Как известно, ломать -- не строить. Но, слава Богу, не все поддается разрушению. Эльвира Горюхина вспоминает о том магическом воздействии, которое имело на обе стороны абхазо-грузинского конфликта ее удостоверение с подписью "самого" Ролана Быкова, и полагает, что дело не просто в популярности народного артиста СССР, а в том, что он "оказался знаком нашей общей судьбы", "нашей общей родины", которая "еще продолжала жить в сердце каждого, хотя границы были уже другими".
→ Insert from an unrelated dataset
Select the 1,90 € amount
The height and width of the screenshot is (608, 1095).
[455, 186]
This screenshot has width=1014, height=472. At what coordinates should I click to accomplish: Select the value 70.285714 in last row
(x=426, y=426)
У нас в последнее время повелось многое торопливо отпевать (вспомним хотя бы нашумевшую несколько лет назад статью Виктора Ерофеева "Поминки по советской литературе"). Однако, как напоминает очеркистка, "есть такой обычай: нельзя справлять поминки, если не знаешь точно, погиб человек или нет". И правда, все ли ныне объявляемое отжившим или даже вообще не существовавшим действительно таково?
И не кажется ли знаменательным и обнадеживающим, что -- пусть не совсем по-пушкински, не "на раздутых парусах", а то захлестываемый безденежьем, то вновь набирающий ход -- "бежит себе в волнах" нашего трудного времени "кораблик" журнала "Дружба народов", где и были напечатаны очерки Эльвиры Горюхиной?
И разве сами слова, вот уже шестьдесят лет стоящие на его обложке -- да, бывавшие и выхолощенными, и опошленными, -- заслуживают только ехидных, уничижительных кавычек, а не остаются высоким, неотменяемым идеалом человечества, который не застлать ни ложью, ни кровавым туманом?